Gunmen killed seven civilians in two separate attacks near the border with Indonesian West Timor in January and February. They were widely believed to be former pro-Jakarta militiamen trying to destabilise the new country, but not on orders from Indonesian authorities. Gusmao said UN peacekeeping troops are due to pull back from the border at the end of this month. The entire UN mission will leave at the end of May next year.

The president said the police force established in August 2000, "as some of the events of late last year demonstrated, is still a very fragile institution indeed."

Police opened fire during riots in Dili last December, in which two people died and many buildings were damaged. Some observers accused them of over-reacting.
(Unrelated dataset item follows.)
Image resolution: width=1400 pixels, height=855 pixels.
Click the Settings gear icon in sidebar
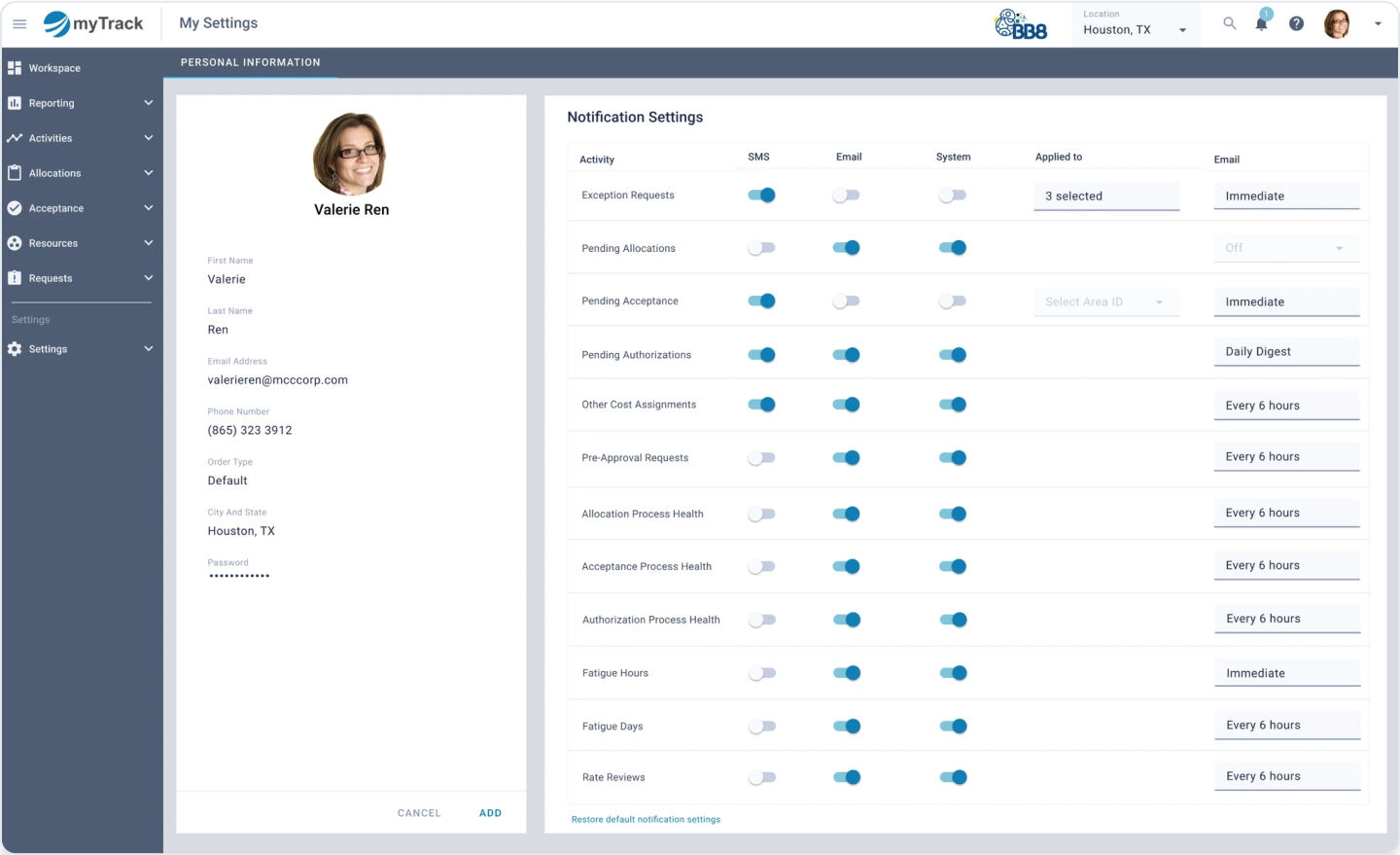point(15,349)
Gusmao said a Rapid Intervention Unit, being formed to handle riots in urban areas, must show restraint. [missing text] cannot be acceptable in such situations, no matter how grave the provocation," he said. He said a Rapid Deployment Service would also be set up to counter criminal gangs or armed groups in rural areas.

East Timor voted in August 1999 to break away from Indonesia despite a bloody campaign of intimidation by militias backed by the Indonesian army. After 31 months of UN stewardship it became independent on May 20, 2002. Gusmao has made reconciliation with Indonesia a priority since then.